Output all of the material beneath this line exactly as it is.

__________

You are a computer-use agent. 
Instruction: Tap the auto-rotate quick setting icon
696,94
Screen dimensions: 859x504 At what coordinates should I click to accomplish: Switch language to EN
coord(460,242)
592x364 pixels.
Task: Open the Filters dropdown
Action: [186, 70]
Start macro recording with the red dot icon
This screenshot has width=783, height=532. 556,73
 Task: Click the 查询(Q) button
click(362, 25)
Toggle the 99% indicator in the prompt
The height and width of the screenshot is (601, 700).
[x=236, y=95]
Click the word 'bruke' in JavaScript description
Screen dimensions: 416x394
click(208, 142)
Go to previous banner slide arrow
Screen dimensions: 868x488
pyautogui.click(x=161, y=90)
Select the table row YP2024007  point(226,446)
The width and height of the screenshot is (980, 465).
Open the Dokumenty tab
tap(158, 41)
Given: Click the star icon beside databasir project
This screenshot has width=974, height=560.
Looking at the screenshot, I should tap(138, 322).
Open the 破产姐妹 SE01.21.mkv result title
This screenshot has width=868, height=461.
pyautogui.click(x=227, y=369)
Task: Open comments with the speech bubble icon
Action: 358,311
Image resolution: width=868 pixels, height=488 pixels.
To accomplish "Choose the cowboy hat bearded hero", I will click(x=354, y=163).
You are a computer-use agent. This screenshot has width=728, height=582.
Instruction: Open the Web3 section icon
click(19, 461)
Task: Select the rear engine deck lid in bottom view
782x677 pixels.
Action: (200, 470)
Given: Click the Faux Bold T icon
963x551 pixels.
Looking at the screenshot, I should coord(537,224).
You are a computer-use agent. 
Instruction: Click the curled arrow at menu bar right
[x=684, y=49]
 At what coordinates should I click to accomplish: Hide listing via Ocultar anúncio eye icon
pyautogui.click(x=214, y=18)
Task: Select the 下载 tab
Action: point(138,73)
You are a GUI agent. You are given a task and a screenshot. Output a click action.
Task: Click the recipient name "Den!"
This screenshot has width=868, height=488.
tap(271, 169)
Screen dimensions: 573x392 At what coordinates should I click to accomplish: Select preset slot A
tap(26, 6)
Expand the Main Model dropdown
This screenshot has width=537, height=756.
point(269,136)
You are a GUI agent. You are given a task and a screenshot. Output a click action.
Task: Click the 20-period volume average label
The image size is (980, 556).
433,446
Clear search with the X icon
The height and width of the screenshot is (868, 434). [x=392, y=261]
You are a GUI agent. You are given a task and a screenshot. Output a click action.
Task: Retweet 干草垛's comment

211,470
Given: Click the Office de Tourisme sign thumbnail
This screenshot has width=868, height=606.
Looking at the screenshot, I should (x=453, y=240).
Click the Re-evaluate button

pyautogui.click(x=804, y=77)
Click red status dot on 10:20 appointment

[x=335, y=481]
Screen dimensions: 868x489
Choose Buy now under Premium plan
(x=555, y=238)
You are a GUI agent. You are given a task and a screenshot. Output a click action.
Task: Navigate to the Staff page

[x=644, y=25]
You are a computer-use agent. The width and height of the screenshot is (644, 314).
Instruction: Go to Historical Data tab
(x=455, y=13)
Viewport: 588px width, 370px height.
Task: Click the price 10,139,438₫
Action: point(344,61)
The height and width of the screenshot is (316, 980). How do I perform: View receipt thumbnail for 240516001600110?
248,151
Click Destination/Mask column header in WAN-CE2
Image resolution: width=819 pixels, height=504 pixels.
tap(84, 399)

__________

OUTPUT FOR THIS TASK =
You are a computer-use agent. 
Instruction: Tap the auto-rotate quick setting icon
696,94
Screen dimensions: 859x504 At what coordinates should I click to accomplish: Switch language to EN
coord(460,242)
592x364 pixels.
Task: Open the Filters dropdown
Action: [186, 70]
Start macro recording with the red dot icon
This screenshot has width=783, height=532. 556,73
 Task: Click the 查询(Q) button
click(362, 25)
Toggle the 99% indicator in the prompt
The height and width of the screenshot is (601, 700).
[x=236, y=95]
Click the word 'bruke' in JavaScript description
Screen dimensions: 416x394
click(208, 142)
Go to previous banner slide arrow
Screen dimensions: 868x488
pyautogui.click(x=161, y=90)
Select the table row YP2024007  point(226,446)
The width and height of the screenshot is (980, 465).
Open the Dokumenty tab
tap(158, 41)
Given: Click the star icon beside databasir project
This screenshot has width=974, height=560.
Looking at the screenshot, I should tap(138, 322).
Open the 破产姐妹 SE01.21.mkv result title
This screenshot has width=868, height=461.
pyautogui.click(x=227, y=369)
Task: Open comments with the speech bubble icon
Action: 358,311
Image resolution: width=868 pixels, height=488 pixels.
To accomplish "Choose the cowboy hat bearded hero", I will click(x=354, y=163).
You are a computer-use agent. This screenshot has width=728, height=582.
Instruction: Open the Web3 section icon
click(19, 461)
Task: Select the rear engine deck lid in bottom view
782x677 pixels.
Action: (200, 470)
Given: Click the Faux Bold T icon
963x551 pixels.
Looking at the screenshot, I should coord(537,224).
You are a computer-use agent. 
Instruction: Click the curled arrow at menu bar right
[x=684, y=49]
 At what coordinates should I click to accomplish: Hide listing via Ocultar anúncio eye icon
pyautogui.click(x=214, y=18)
Task: Select the 下载 tab
Action: point(138,73)
You are a GUI agent. You are given a task and a screenshot. Output a click action.
Task: Click the recipient name "Den!"
This screenshot has width=868, height=488.
tap(271, 169)
Screen dimensions: 573x392 At what coordinates should I click to accomplish: Select preset slot A
tap(26, 6)
Expand the Main Model dropdown
This screenshot has width=537, height=756.
point(269,136)
You are a GUI agent. You are given a task and a screenshot. Output a click action.
Task: Click the 20-period volume average label
The image size is (980, 556).
433,446
Clear search with the X icon
The height and width of the screenshot is (868, 434). [x=392, y=261]
You are a GUI agent. You are given a task and a screenshot. Output a click action.
Task: Retweet 干草垛's comment

211,470
Given: Click the Office de Tourisme sign thumbnail
This screenshot has width=868, height=606.
Looking at the screenshot, I should (x=453, y=240).
Click the Re-evaluate button

pyautogui.click(x=804, y=77)
Click red status dot on 10:20 appointment

[x=335, y=481]
Screen dimensions: 868x489
Choose Buy now under Premium plan
(x=555, y=238)
You are a GUI agent. You are given a task and a screenshot. Output a click action.
Task: Navigate to the Staff page

[x=644, y=25]
You are a computer-use agent. The width and height of the screenshot is (644, 314).
Instruction: Go to Historical Data tab
(x=455, y=13)
Viewport: 588px width, 370px height.
Task: Click the price 10,139,438₫
Action: point(344,61)
The height and width of the screenshot is (316, 980). How do I perform: View receipt thumbnail for 240516001600110?
248,151
Click Destination/Mask column header in WAN-CE2
Image resolution: width=819 pixels, height=504 pixels.
tap(84, 399)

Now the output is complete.